Saved data entries:

════════════════

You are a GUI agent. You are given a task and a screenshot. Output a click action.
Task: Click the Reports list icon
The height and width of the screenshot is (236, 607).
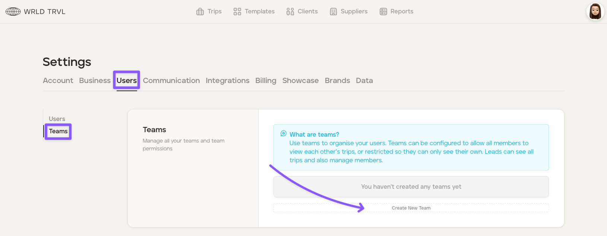click(383, 12)
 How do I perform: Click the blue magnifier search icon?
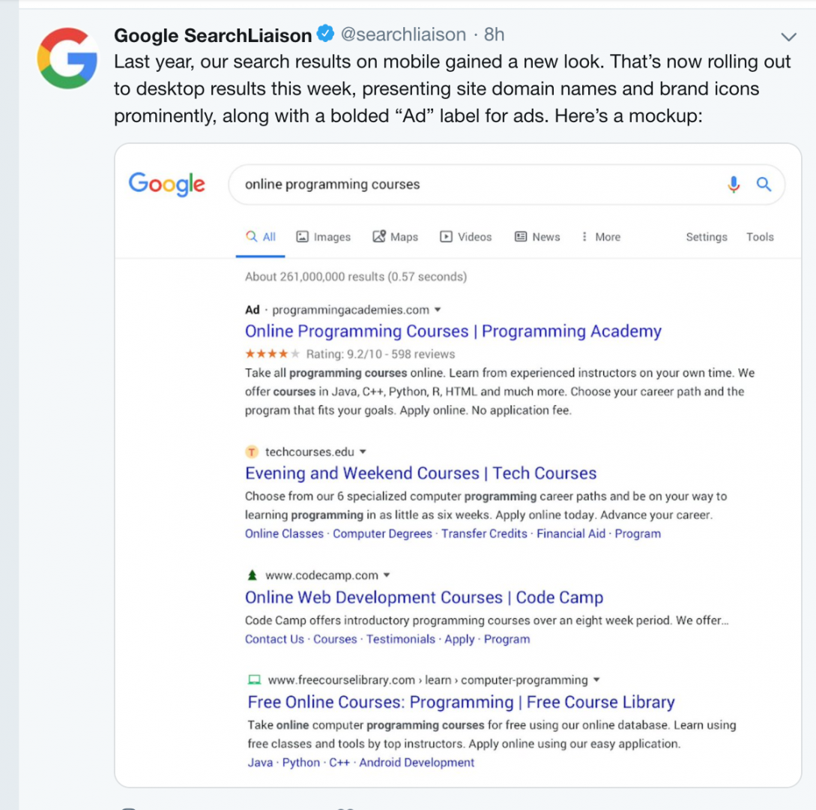[764, 185]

════════════════

How to complete this task: Could you reproduce every entry exactly, leaving out the pictures?

Task answer:
You are a GUI agent. You are given a task and a screenshot. Output a click action.
Task: Click the Reports list icon
The height and width of the screenshot is (236, 607).
click(383, 12)
 How do I perform: Click the blue magnifier search icon?
[764, 185]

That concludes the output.